Table 4 Ester contents (%) in biodiesels obtained from Glycine max (BdG), Scheelea phalerata (BdS), and Terminalia catappa (BdT), as measured by gas chromatography with flame ionization detection (GC-FID) and by quasi-isothermal thermogravimetric analysis (TGA-qISO) under synthetic air and nitrogen atmospheres

Small differences, in the 0.50–1.43% range, were found between techniques (Table 4). These differences were significantly smaller than those reported elsewhere [16, 28]. However, published data show that roughly 1.2% of soybean oil biodiesel mass is constituted of 20-, 21-, and 22-carbon fatty acids [15], which were not detected in the present GC-FID analysis.

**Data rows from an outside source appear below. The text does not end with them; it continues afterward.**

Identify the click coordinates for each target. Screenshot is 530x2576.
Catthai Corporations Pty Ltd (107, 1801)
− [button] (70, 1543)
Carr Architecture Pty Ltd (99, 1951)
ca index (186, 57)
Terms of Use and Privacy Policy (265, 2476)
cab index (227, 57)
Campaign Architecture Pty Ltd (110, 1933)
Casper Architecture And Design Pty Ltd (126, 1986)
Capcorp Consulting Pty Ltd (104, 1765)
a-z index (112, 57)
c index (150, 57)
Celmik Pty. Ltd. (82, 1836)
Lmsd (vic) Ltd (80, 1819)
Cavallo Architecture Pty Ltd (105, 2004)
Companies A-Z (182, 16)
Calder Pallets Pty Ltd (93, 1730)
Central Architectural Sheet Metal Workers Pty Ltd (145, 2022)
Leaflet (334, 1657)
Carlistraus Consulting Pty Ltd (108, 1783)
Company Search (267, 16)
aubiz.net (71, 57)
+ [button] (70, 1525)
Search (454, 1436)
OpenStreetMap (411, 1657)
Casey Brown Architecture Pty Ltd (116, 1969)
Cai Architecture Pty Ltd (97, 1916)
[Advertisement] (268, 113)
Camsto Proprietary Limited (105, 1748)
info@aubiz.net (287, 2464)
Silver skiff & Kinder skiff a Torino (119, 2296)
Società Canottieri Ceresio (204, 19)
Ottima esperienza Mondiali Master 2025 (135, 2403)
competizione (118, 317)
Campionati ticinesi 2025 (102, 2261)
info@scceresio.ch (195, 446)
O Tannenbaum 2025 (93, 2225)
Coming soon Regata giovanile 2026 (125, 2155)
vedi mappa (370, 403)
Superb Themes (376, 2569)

Figure 4 depicts mass loss curves (%) as a function of time (min) plotted for BdG samples (roughly 5.0 mg) subjected to TGA-qISO under a nitrogen atmosphere, revealing that 70 min of isothermal regime proved sufficient time for full thermal decomposition of biodiesel, allowing ester content to be accurately quantified.

Fig. 4
figure 4

Quasi-isothermal thermogravimetric curves for soybean oil methyl biodiesel samples as a function of time under a nitrogen atmosphere. a m = 4.3830 mg; b m = 5.1660 mg; c m = 5.5490 mg

Conclusions

The results obtained revealed TGA-qISO conducted with stepwise programming to be an accurate, reproducible method for quantifying ester content in biodiesels, with a maximum difference of 1.43% relative to the EN-14103 gas chromatography standard—a much smaller difference than that obtained with TGA conducted in dynamic heating mode [13, 16, 28]. Given its lower cost (requiring no pre-treatment of samples with toxic solvents), efficiency, and fast application, the proposed method has the potential to be employed as an alternative to official standards for biodiesel quality control.